_Exercise description_
From start to end, write out the following data exactly, apart from its images.

(Stored data)
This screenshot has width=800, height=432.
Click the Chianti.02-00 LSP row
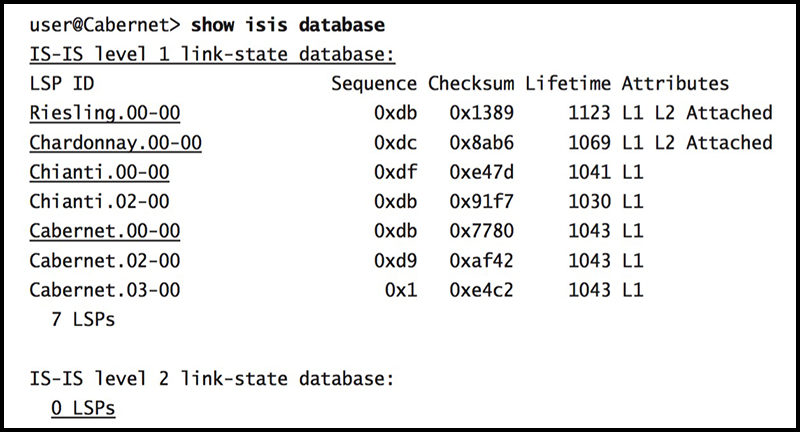click(337, 201)
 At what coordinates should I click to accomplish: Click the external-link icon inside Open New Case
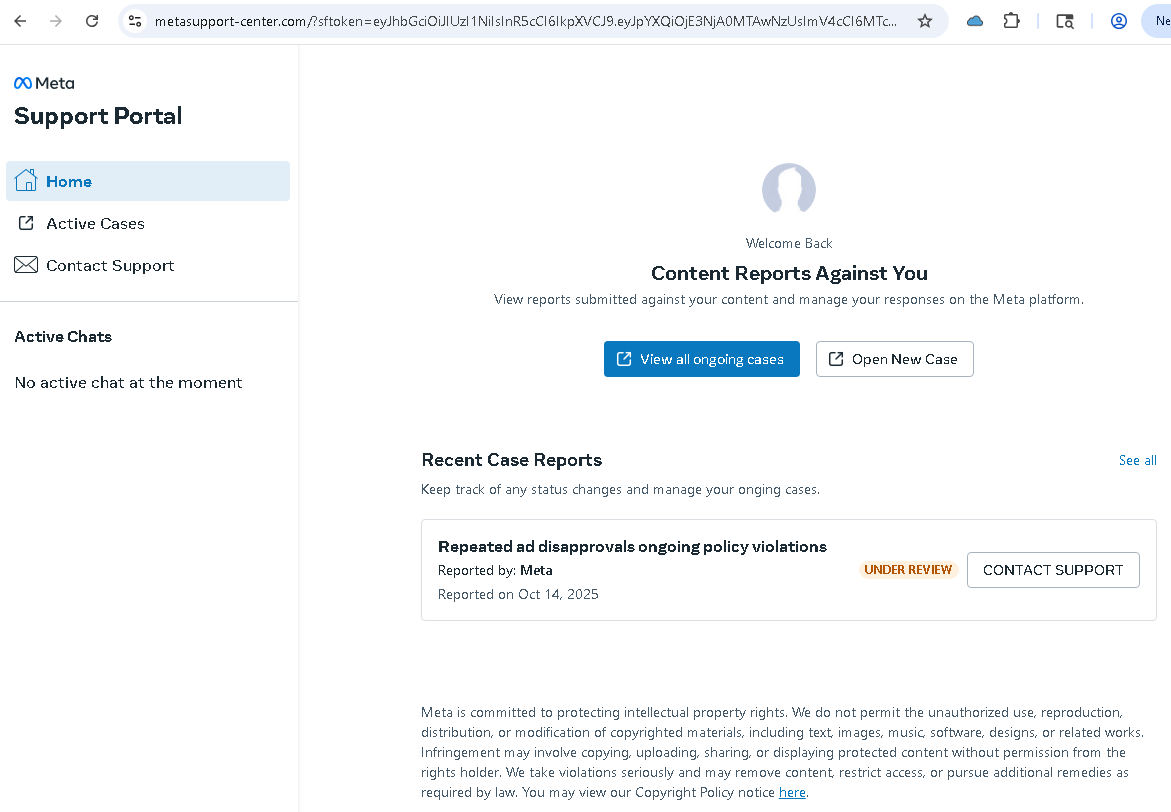coord(836,358)
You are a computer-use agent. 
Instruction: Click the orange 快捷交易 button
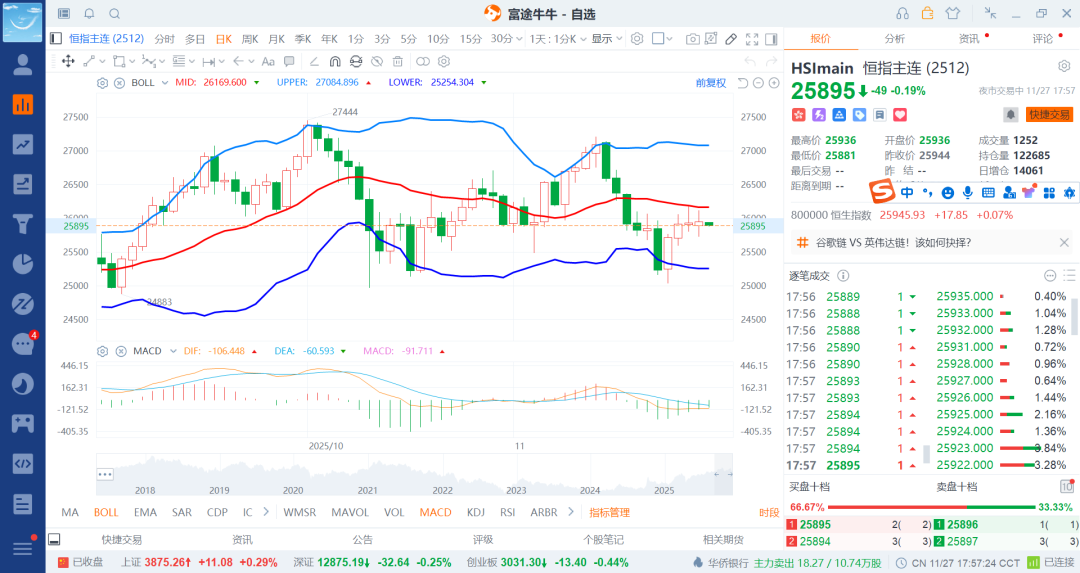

_Answer to the exercise_
This screenshot has width=800, height=432.
Click the Chianti.02-00 LSP row
click(337, 201)
 At what coordinates should I click to accomplish: Click the external-link icon inside Open New Case
coord(836,358)
You are a computer-use agent. 
Instruction: Click the orange 快捷交易 button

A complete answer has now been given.